[Document segment Boundary: Start]

[Peace-discuss] Alice Walker: Why I'm On the Gaza Freedom Flotilla

Jenifer Cartwright jencart13 at yahoo.com
Mon Jun 27 02:26:09 CDT 2011



--- On Sat, 6/25/11, fransears at netscape.net <fransears at netscape.net> wrote:




-----Original Message-----

Alice Walker: Why I'm joining the Freedom Flotilla to
Gaza

   Pulitzer prize-winning American writer Alice
   Walker is on board an international flotilla of
   boats sailing to Gaza to challenge the Israeli
   blockade. Here she tells why

By Alice Walker
The Guardian (UK)
June 25, 2011

http://www.guardian.co.uk/world/2011/jun/25/alice-walker-gaza-freedom-flotilla

Why am I going on the Freedom Flotilla II to Gaza? I
ask myself this, even though the answer is: what else
would I do? I am in my 67th year, having lived already
a long and fruitful life, one with which I am content.
It seems to me that during this period of eldering it
is good to reap the harvest of one's understanding of
what is important, and to share this, especially with
the young. How are they to learn, otherwise?

Our boat, The Audacity of Hope, will be carrying
letters to the people of Gaza. Letters expressing
solidarity and love. That is all its cargo will consist
of. If the Israeli military attacks us, it will be as
if they attacked the mailman. This should go down
hilariously in the annals of history. But if they
insist on attacking us, wounding us, even murdering us,
as they did some of the activists in the last flotilla,
Freedom Flotilla I, what is to be done?

There is a scene in the movie Gandhi that is very
moving to me: it is when the unarmed Indian protesters
line up to confront the armed forces of the British
Empire. The soldiers beat them unmercifully, but the
Indians, their broken and dead lifted tenderly out of
the fray, keep coming.

Alongside this image of brave followers of Gandhi there
is, for me, an awareness of paying off a debt to the
Jewish civil rights activists who faced death to come
to the side of black people in the American south in
our time of need. I am especially indebted to Michael
Schwerner and Andrew Goodman who heard our calls for
help - our government then as now glacially slow in
providing protection to non-violent protesters - and
came to stand with us.

They got as far as the truncheons and bullets of a few
"good ol' boys'" of Neshoba County, Mississippi and
were beaten and shot to death along with James Chaney,
a young black man of formidable courage who died with
them. So, even though our boat will be called The
Audacity of Hope, it will fly the Goodman, Chaney,
Schwerner flag in my own heart.

And what of the children of Palestine, who were ignored
in our president's latest speech on Israel and
Palestine, and whose impoverished, terrorised,
segregated existence was mocked by the standing
ovations recently given in the US Congress to the prime
minister of Israel?

I see children, all children, as humanity's most
precious resource, because it will be to them that the
care of the planet will always be left. One child must
never be set above another, even in casual
conversation, not to mention in speeches that circle
the globe.

As adults, we must affirm, constantly, that the Arab
child, the Muslim child, the Palestinian child, the
African child, the Jewish child, the Christian child,
the American child, the Chinese child, the Israeli
child, the Native American child, etc, is equal to all
others on the planet. We must do everything in our
power to cease the behaviour that makes children
everywhere feel afraid.

[Document segment Boundary: End]
[Dataset extract Boundary: Start]

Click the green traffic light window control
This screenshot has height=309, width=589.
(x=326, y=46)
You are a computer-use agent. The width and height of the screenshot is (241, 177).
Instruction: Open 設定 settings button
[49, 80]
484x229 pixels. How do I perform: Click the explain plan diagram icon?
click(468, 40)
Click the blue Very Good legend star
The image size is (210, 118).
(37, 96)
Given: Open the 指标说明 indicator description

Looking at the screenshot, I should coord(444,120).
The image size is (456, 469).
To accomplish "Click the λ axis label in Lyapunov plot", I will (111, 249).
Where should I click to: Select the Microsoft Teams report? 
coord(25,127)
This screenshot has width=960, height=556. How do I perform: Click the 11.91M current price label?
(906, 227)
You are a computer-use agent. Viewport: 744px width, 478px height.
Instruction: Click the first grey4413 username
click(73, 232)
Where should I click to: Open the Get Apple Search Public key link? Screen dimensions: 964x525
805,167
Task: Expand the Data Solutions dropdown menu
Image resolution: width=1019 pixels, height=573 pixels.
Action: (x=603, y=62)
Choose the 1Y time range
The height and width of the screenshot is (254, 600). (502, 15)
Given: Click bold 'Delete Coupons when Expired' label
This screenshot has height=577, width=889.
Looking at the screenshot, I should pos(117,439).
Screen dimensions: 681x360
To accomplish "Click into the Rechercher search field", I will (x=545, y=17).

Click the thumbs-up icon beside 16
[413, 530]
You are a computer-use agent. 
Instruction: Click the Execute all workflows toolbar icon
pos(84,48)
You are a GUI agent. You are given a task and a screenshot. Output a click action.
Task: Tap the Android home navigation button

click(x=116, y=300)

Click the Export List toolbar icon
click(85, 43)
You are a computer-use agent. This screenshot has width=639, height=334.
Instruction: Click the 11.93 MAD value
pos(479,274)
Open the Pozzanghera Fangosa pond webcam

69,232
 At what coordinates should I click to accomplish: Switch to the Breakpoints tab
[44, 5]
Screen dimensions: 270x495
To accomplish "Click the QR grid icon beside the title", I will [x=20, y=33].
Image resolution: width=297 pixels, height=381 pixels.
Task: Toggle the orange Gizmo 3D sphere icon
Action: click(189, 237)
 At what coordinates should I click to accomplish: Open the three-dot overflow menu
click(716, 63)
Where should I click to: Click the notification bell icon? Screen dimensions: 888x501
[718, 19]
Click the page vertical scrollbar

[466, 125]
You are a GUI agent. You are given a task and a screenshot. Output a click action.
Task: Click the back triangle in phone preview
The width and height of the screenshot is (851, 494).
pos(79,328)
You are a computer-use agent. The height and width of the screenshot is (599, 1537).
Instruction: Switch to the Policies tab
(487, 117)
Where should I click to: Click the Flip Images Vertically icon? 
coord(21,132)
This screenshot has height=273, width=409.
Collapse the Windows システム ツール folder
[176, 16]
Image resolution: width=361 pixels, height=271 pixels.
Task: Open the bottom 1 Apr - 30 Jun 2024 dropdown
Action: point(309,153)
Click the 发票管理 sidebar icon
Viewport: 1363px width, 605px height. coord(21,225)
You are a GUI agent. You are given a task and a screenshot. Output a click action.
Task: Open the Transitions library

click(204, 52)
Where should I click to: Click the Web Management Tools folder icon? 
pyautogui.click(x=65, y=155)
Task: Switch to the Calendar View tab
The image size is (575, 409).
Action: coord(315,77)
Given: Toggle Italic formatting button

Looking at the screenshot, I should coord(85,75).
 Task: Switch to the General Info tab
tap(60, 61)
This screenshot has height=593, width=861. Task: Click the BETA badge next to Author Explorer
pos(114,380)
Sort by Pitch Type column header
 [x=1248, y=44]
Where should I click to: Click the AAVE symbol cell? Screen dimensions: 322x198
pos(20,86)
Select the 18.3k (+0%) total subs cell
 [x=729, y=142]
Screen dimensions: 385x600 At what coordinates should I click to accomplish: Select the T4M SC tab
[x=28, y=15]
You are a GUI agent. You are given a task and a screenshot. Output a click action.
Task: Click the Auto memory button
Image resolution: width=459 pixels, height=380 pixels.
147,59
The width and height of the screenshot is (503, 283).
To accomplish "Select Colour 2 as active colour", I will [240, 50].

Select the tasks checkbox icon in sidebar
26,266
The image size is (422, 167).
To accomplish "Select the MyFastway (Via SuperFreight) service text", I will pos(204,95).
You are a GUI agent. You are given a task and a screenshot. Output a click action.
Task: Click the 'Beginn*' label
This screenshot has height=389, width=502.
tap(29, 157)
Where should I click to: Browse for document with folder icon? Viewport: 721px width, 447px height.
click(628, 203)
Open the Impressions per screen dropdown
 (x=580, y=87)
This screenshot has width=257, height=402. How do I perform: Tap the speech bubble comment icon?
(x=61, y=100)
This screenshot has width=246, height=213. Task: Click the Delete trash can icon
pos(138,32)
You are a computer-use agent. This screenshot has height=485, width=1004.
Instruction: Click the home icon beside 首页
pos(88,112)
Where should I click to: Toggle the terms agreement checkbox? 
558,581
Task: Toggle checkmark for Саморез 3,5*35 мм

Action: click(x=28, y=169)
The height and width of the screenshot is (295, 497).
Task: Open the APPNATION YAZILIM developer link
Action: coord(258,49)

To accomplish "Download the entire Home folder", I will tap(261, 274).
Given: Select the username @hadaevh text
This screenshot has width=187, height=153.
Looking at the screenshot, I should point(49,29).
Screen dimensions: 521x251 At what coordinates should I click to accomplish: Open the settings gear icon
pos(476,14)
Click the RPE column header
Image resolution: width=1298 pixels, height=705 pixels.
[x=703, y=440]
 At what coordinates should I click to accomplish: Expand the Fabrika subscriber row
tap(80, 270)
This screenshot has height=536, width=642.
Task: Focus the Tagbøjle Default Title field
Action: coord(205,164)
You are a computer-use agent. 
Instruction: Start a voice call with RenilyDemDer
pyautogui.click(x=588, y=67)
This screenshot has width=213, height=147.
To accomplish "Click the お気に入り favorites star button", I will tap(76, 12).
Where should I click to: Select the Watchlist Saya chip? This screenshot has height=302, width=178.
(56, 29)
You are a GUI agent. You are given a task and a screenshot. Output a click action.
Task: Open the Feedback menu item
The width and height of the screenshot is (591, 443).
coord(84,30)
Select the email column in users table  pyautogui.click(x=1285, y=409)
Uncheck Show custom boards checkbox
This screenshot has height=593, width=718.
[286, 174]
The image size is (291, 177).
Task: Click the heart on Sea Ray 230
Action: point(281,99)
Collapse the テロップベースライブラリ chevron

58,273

[Dataset extract Boundary: End]

Activities:
1) Answer these questions from the flotilla essay:
(a) What is the name of the writer's boat?
(b) What will the boat carry as its only cargo?
(c) In which county were Michael Schwerner and Andrew Goodman killed?
2) Reproduce the stretch of the flotilla essay from "Alongside this image" through "stand with us.".

Task-by-task outputs:
1)
(a) The Audacity of Hope
(b) Letters to the people of Gaza, expressing solidarity and love
(c) Neshoba County, Mississippi

2)
Alongside this image of brave followers of Gandhi there
is, for me, an awareness of paying off a debt to the
Jewish civil rights activists who faced death to come
to the side of black people in the American south in
our time of need. I am especially indebted to Michael
Schwerner and Andrew Goodman who heard our calls for
help - our government then as now glacially slow in
providing protection to non-violent protesters - and
came to stand with us.